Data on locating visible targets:

***

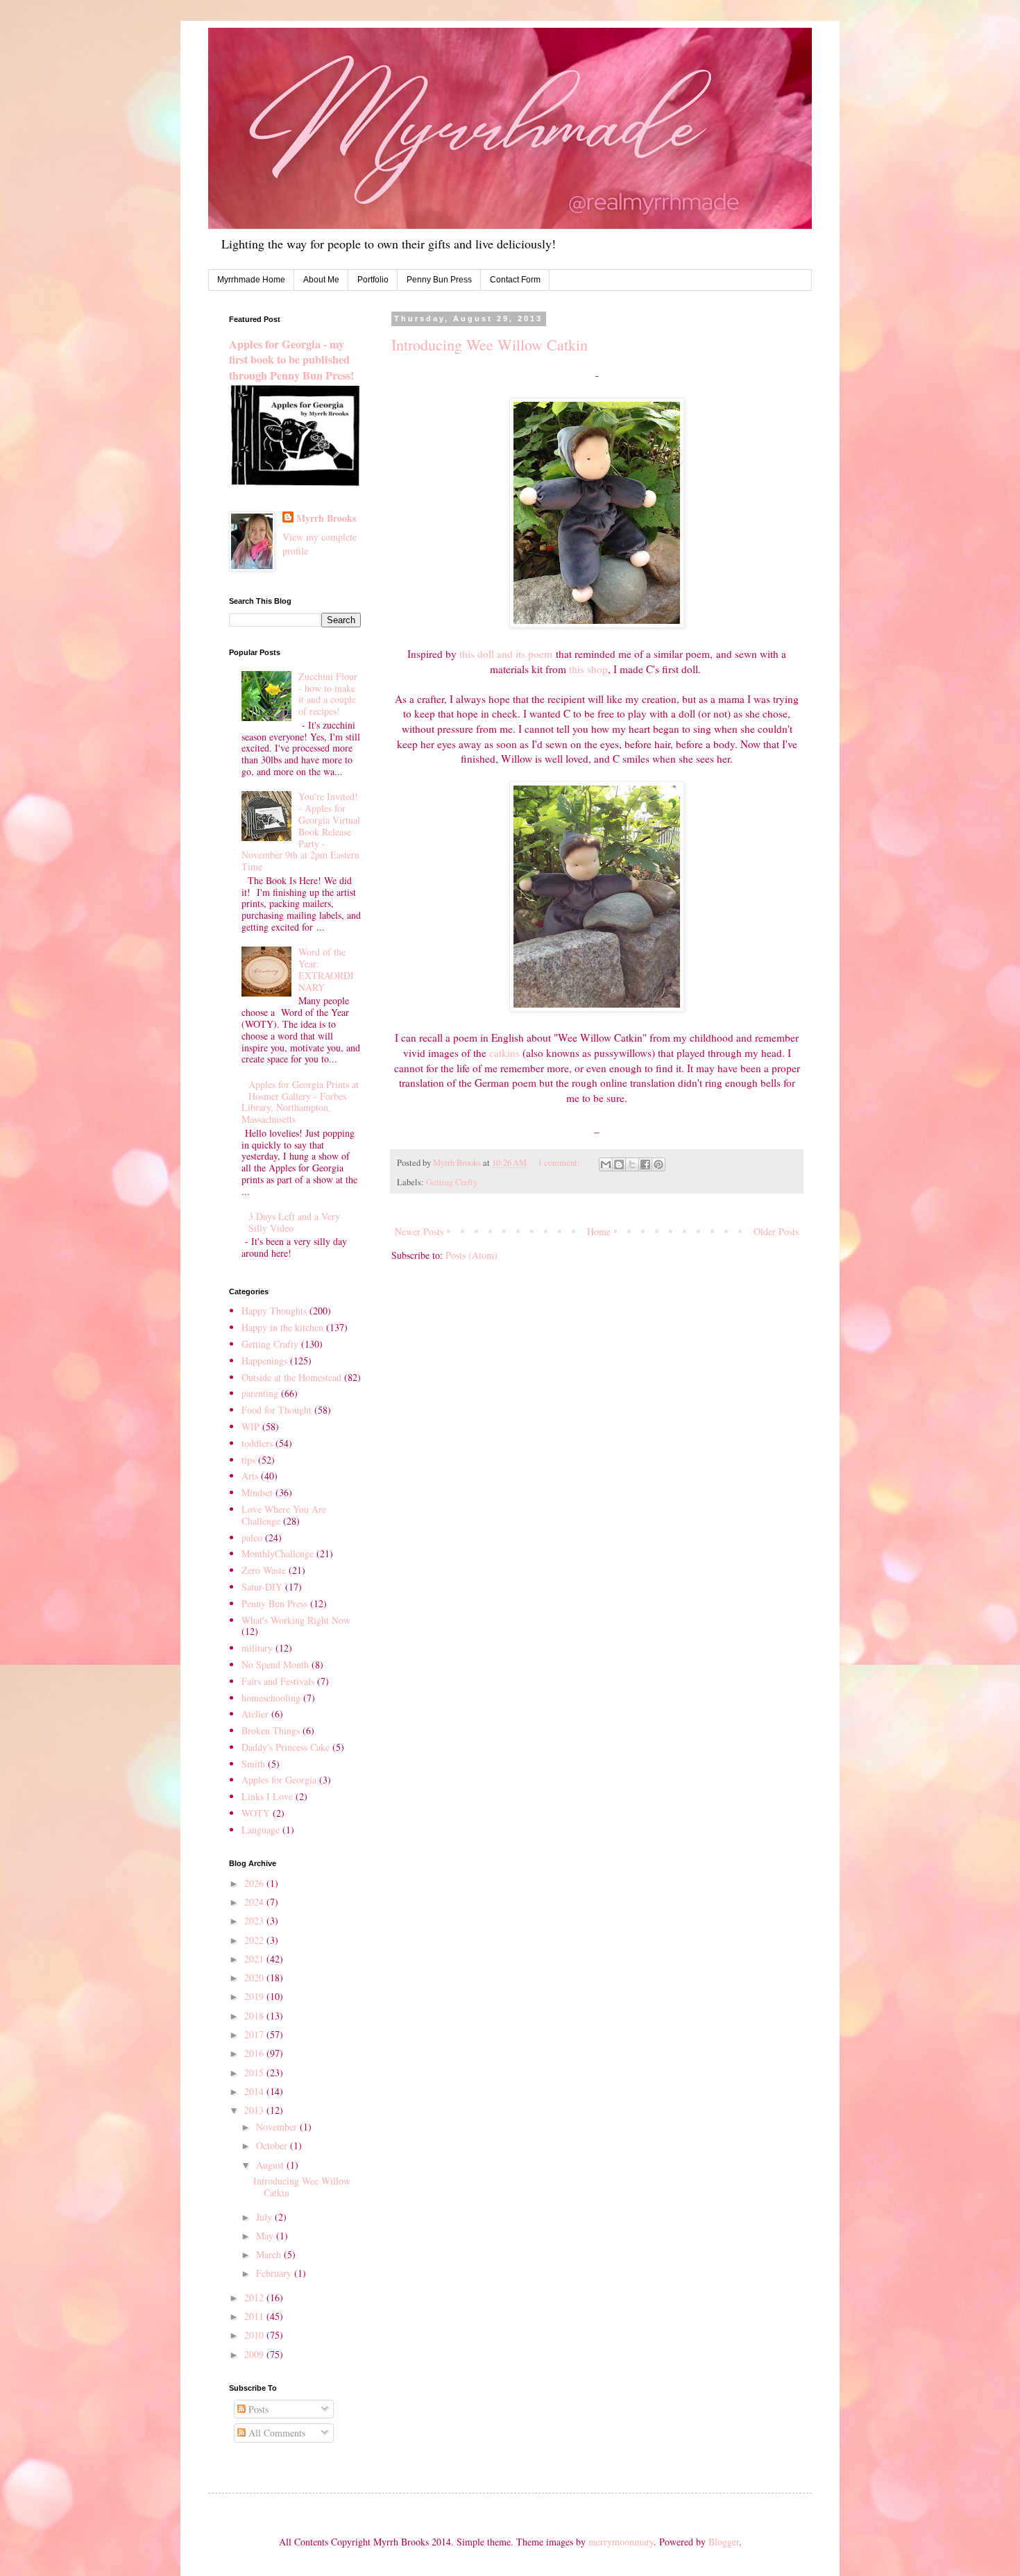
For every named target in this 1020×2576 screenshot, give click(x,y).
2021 (255, 1958)
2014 (255, 2091)
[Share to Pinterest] (658, 1164)
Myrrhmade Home (251, 280)
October (273, 2145)
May (266, 2235)
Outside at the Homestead (291, 1377)
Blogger (723, 2541)
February (275, 2273)
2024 (255, 1901)
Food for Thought (276, 1409)
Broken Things (270, 1730)
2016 (255, 2053)
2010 (255, 2334)
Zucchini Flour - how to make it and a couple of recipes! (327, 694)
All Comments (275, 2432)
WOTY (255, 1813)
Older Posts (776, 1231)
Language (260, 1829)
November (278, 2126)
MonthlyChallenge (277, 1553)
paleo (251, 1537)
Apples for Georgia (278, 1779)
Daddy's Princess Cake (285, 1747)
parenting (259, 1393)
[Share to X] (632, 1164)
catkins (504, 1053)
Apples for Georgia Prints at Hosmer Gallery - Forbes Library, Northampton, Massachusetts (300, 1102)
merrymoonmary (621, 2541)
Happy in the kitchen (282, 1327)
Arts (249, 1475)
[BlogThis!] (619, 1164)
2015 (255, 2072)
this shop (588, 669)
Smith (253, 1763)
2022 (255, 1940)
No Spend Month (275, 1664)
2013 (255, 2110)
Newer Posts (419, 1231)
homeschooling (270, 1697)
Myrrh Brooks (326, 518)
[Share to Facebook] (645, 1164)
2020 (255, 1977)
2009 (255, 2354)
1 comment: (560, 1163)
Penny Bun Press (439, 280)
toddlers (257, 1443)
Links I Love (267, 1796)
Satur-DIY (261, 1586)
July (265, 2216)
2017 (255, 2034)
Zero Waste (263, 1570)
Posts (257, 2409)
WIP (250, 1426)
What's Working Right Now (295, 1620)
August (271, 2164)
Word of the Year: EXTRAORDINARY (326, 969)
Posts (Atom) (471, 1255)
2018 (255, 2015)
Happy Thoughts (274, 1310)
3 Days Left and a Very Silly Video (294, 1222)
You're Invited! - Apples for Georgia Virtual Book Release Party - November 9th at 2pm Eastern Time (301, 831)
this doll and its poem (505, 654)
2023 (255, 1920)
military (257, 1647)
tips (248, 1459)
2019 (255, 1996)
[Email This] (606, 1164)
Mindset (257, 1492)
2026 (255, 1883)
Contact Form (515, 280)
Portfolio (373, 280)
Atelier (255, 1713)
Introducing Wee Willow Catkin (489, 344)
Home (599, 1231)
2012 (255, 2297)
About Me (321, 280)
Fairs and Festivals (277, 1681)
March (270, 2254)
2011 (255, 2316)
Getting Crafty (451, 1182)
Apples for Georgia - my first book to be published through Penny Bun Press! (291, 360)
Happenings (264, 1360)
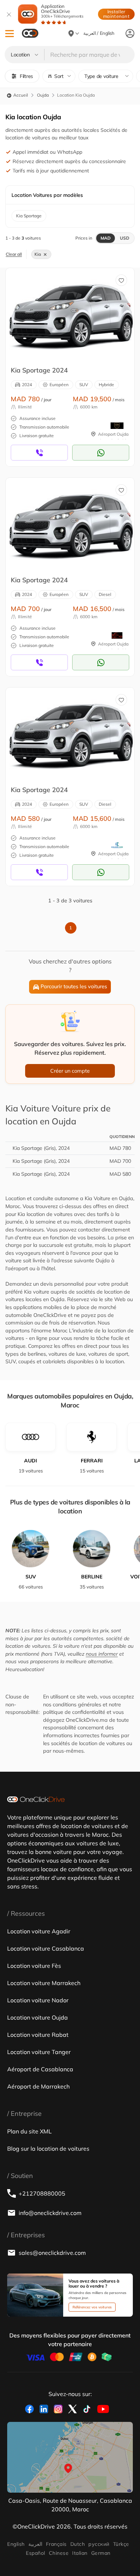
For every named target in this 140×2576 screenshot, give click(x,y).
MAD (106, 238)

***

* Directions: Switch "Happy" to "Cheerful" in the rows between the lines holding "Word of the Year: EXTRAORDINARY (326, 969)" and "3 Days Left", inclusive, and give those lines again with nothing else changed.

* Correct answer:
Word of the Year: EXTRAORDINARY (326, 969)
Posts (Atom) (471, 1255)
2018 (255, 2015)
Cheerful Thoughts (274, 1310)
3 Days Left and a Very Silly Video (294, 1222)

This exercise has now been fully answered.